=== Problem to work on ===
Your reply should consist only of the lines from the one with "The width and" through the end of the entries, transcribed exactly. Pictures stay out.

(Records supplied Opens)

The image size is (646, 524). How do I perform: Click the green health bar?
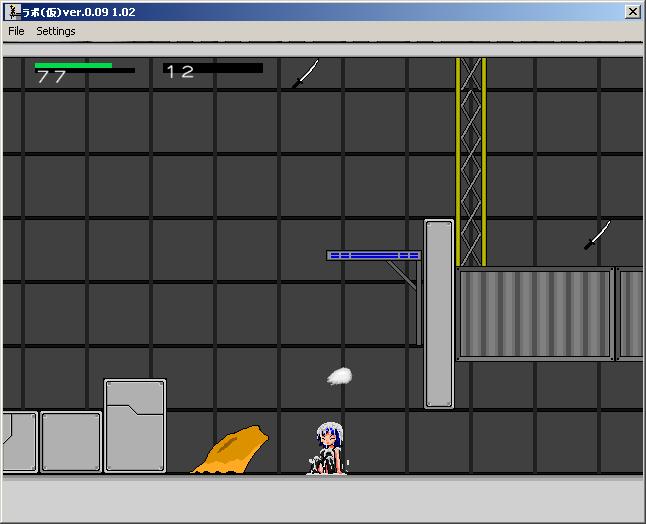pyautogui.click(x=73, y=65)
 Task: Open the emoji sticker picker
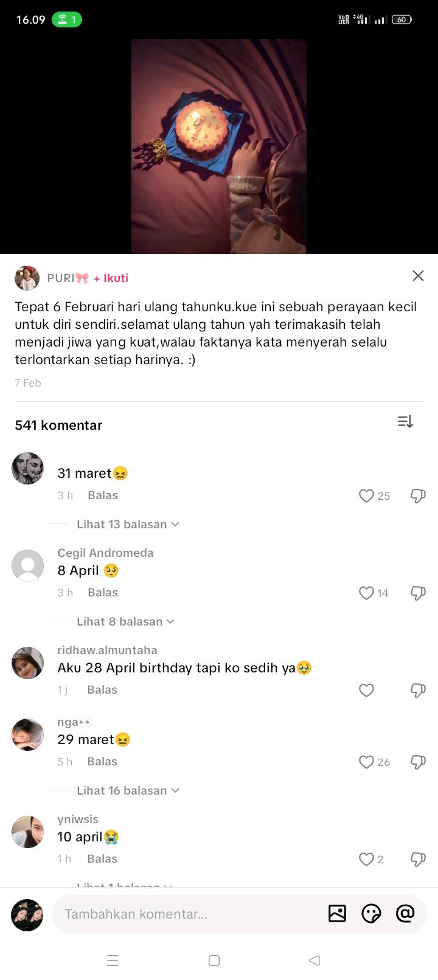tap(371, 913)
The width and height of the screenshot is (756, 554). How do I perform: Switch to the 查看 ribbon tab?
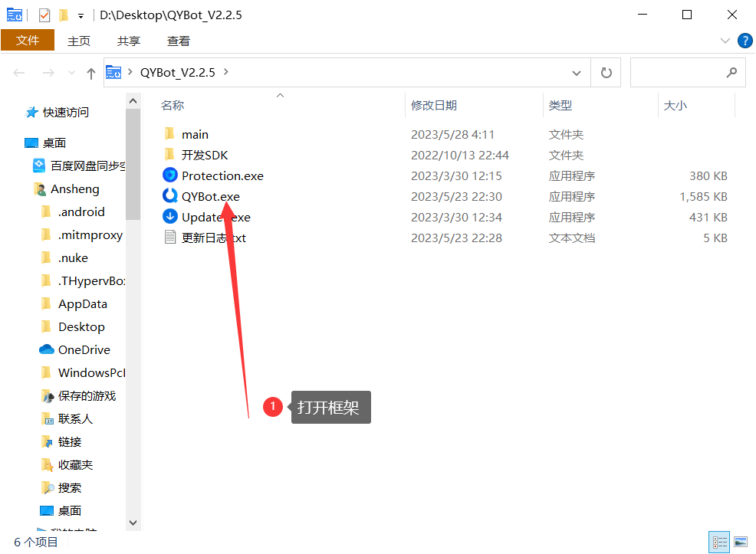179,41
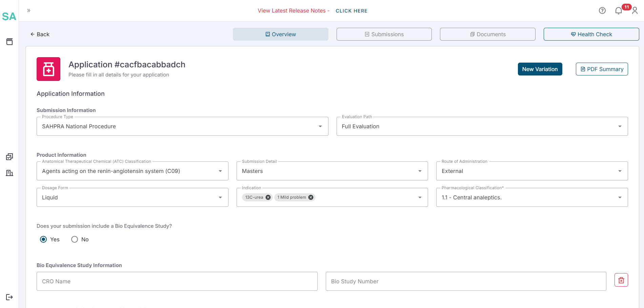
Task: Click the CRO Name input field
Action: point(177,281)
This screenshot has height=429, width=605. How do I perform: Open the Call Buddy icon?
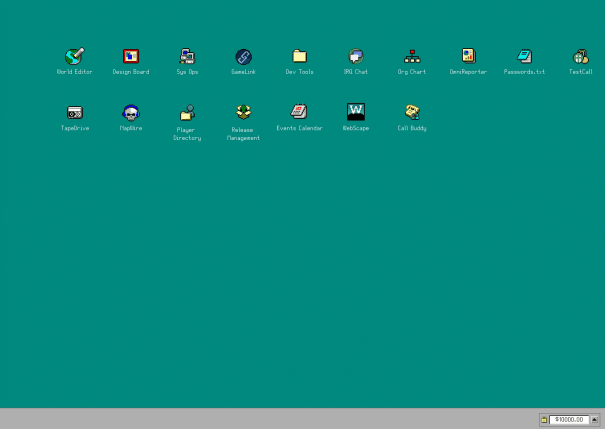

(Records supplied Closes)

=== Result of this task ===
The width and height of the screenshot is (756, 554). How do I perform: Switch to the 查看 ribbon tab?
179,41
Task: Click the CRO Name input field
Action: point(177,281)
This screenshot has height=429, width=605. How do I perform: Open the Call Buddy icon?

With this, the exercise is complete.